● **PROBLEM REQUIREMENTS**
Can you return the records below exactly as they stand, but only from the first line through the one with "Given: Go to previous index using left arrow"?

● **DATA FOR THE TASK**
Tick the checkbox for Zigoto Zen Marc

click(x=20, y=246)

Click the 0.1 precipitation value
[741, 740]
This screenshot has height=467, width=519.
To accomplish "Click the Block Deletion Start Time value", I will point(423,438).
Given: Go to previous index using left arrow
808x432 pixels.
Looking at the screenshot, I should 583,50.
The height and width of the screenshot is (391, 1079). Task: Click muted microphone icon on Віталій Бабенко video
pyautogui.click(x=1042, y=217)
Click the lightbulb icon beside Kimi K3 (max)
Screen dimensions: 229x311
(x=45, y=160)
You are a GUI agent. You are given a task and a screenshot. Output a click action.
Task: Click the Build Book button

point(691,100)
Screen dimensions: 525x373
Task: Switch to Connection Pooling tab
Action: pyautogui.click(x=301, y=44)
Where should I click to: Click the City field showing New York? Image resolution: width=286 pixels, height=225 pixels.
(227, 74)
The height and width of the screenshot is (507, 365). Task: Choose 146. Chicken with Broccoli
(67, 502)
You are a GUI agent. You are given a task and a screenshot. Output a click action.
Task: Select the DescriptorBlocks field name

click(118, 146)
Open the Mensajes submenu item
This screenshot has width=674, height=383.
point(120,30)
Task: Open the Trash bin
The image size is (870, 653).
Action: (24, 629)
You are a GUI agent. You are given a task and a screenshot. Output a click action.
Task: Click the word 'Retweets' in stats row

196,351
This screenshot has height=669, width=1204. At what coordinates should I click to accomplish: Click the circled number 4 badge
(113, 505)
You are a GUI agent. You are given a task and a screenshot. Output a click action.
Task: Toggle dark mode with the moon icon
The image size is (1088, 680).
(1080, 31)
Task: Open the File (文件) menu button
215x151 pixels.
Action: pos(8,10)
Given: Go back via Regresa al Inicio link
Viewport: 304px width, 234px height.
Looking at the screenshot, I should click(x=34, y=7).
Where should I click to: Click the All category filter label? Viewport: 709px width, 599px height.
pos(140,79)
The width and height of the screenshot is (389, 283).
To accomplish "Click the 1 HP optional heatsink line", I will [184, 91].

● **TASK OUTPUT**
Tick the checkbox for Zigoto Zen Marc

click(x=20, y=246)

Click the 0.1 precipitation value
[741, 740]
This screenshot has height=467, width=519.
To accomplish "Click the Block Deletion Start Time value", I will point(423,438).
Given: Go to previous index using left arrow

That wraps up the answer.